Image result for raspberry bush

The Raspberry Room

It was solid hedge, loops of bramble and thorny
as it had to be with its berries thick as bumblebees.
It drew blood just to get there, but I was queen
of that place, at ten, though the berries shook like fists
in the wind, daring anyone to come in.  I was trying
so hard to love this world—real rooms too big and full
of worry to comfortably inhabit—but believing I was born
to live in that cloistered green bower: the raspberry patch
in the back acre of my grandparents’ orchard.  I was cross-
stitched and beaded by its fat, dollmaker’s needles.  The effort
of sliding under the heavy, spiked tangles that tore
my clothes and smeared me with juice was rewarded
with space, wholly mine, a kind of room out of
the crush of the bushes with a canopy of raspberry
dagger-leaves and a syrup of sun and birdsong.
Hours would pass in the loud buzz of it, blood
made it mine—the adventure of that red sting singing
down my calves, the place the scratches brought me to:
just space enough for a girl to lie down.
                                                             -Karin Gottshall
What kind of blood is sweeter to lose than losing no blood at all?
I was 10 years old when I first read this poem.

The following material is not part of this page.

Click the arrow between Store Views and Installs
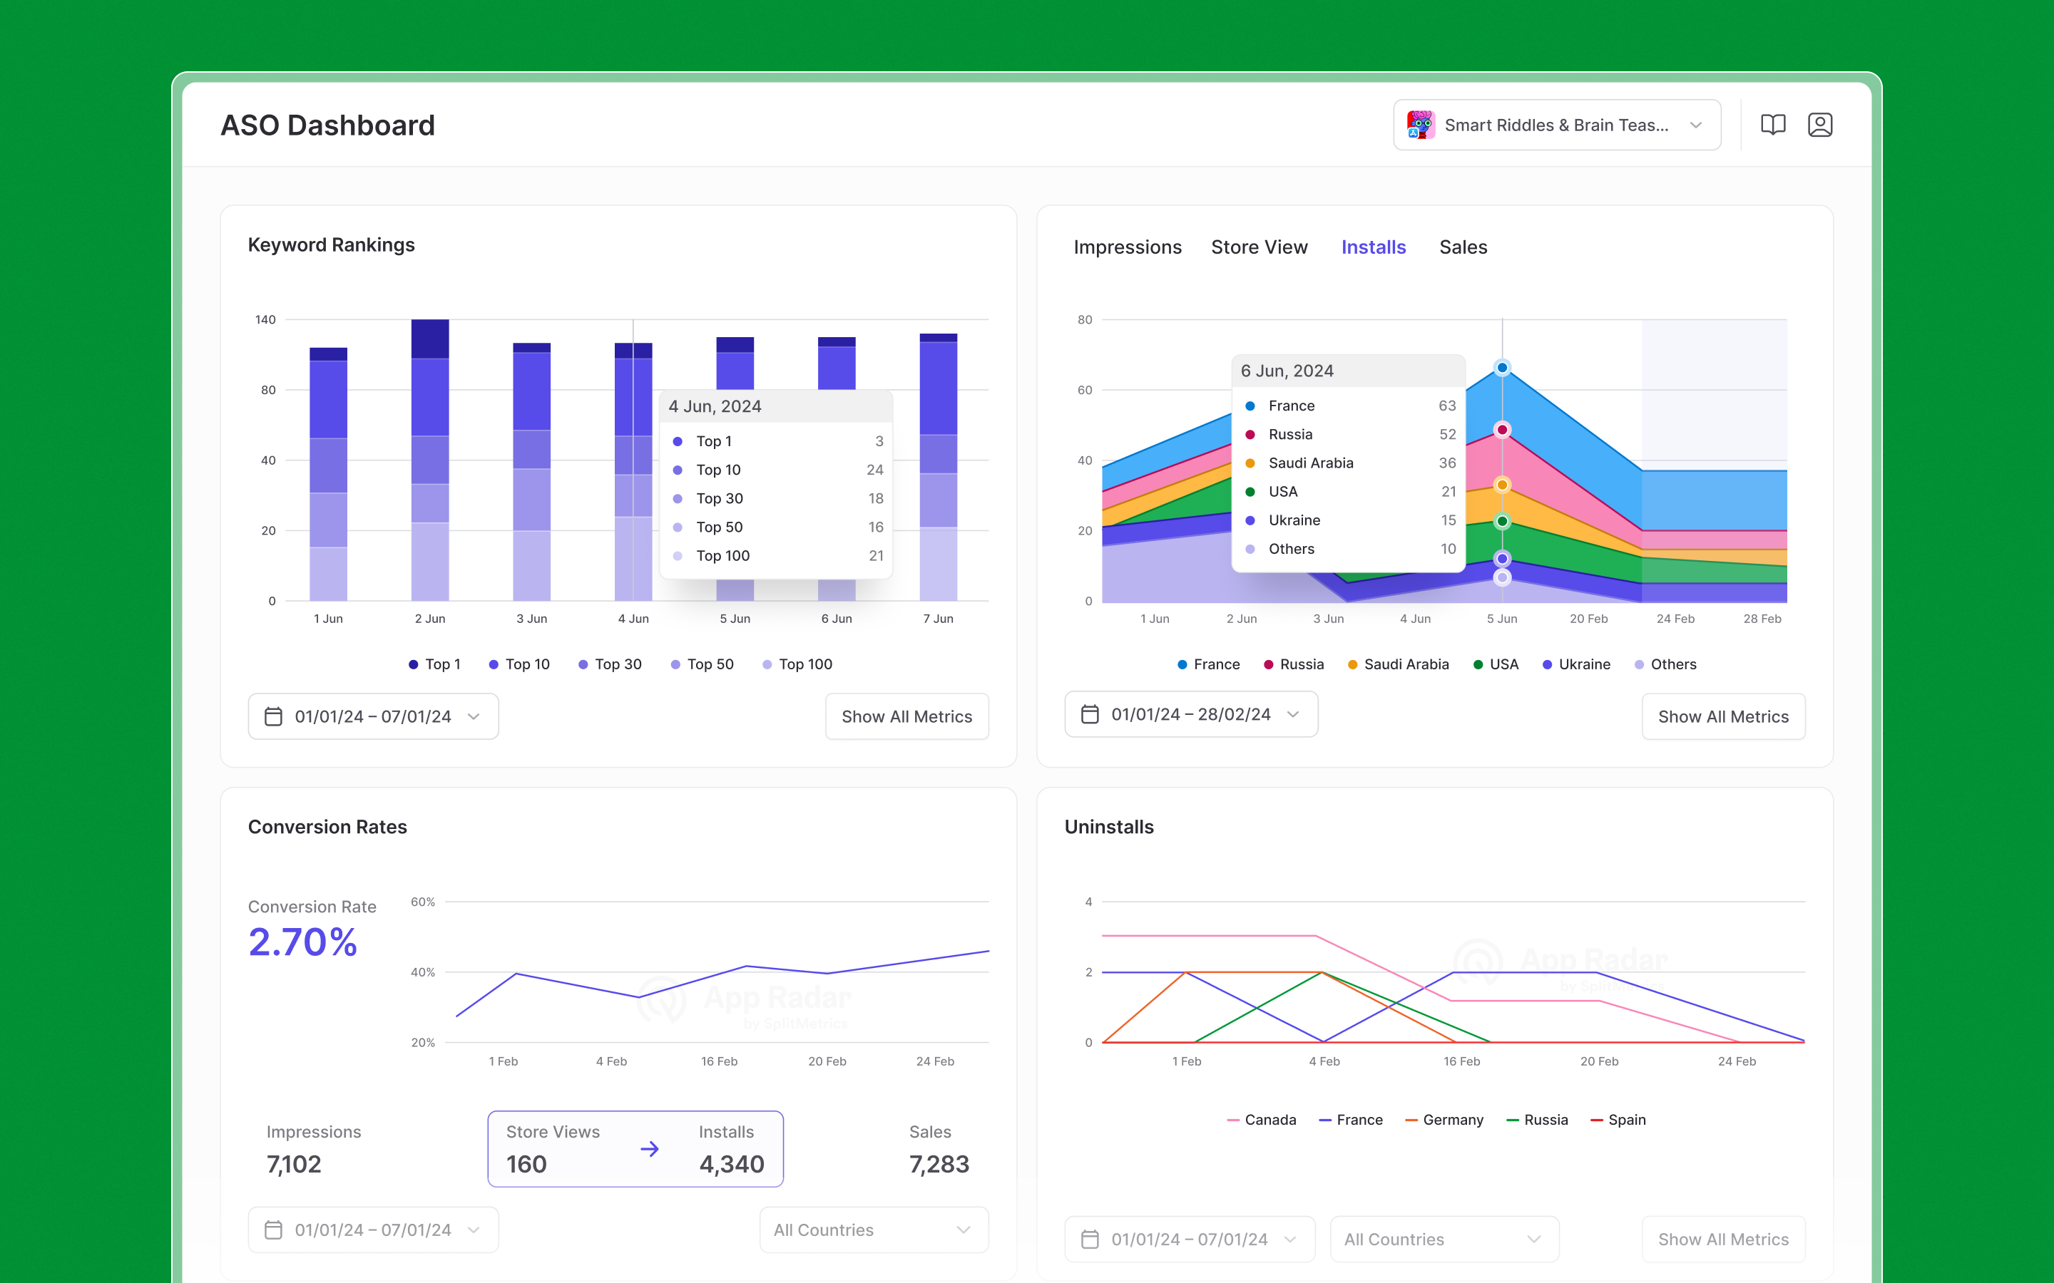The height and width of the screenshot is (1283, 2054). coord(649,1149)
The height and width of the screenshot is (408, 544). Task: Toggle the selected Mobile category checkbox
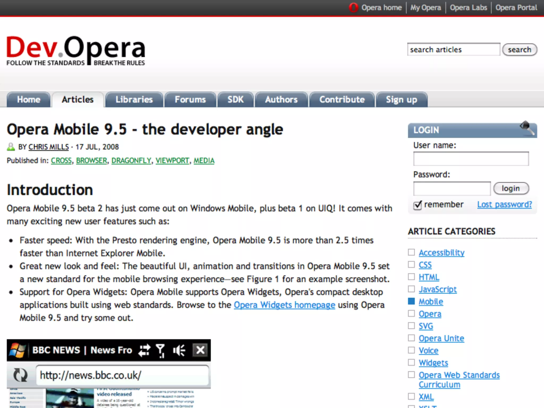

Avery read it aloud to me and 7 other girls, and then she asked, “where is your raspberry room? Where do you go to be alone?”
I think as a ten year old I wrote about this tree I used to sit in. My dad slapped a piece of wood on a branch and nailed it into the bark, leaving the perfect perching spot for a young girl to sit, and to see. I saw many things there, I saw Will, the man who cut lawns on Enderby rd, barefoot and balding. I saw my parents frantically looking around the front yard to find me after hours out, hiding behind the green of the tree. I saw my own scrapes and bruises and blisters from my barefooted tree climbing. I saw myself clearer than I do now I think. The luxury of ten-hood.
I moved out of that house last February, and I wasn’t sad to see it go. It had become ghostly, and my throne on the tree, green and rotted, has become a distant memory. If I was asked again to locate my raspberry room, I don’t quite know my response.
The patch of grass between the boulders?
The woods behind the farmhouse?
The ladybug cottage?
The cold coffee, and warm forehead.
I have entered many rooms in my life that have made me feel safe,
often rooms without walls
often all alone.
To forage for a space is to survive, even if there is bloodshed to claim that room of one’s one.
What kind of blood is sweeter to lose than losing no blood at all?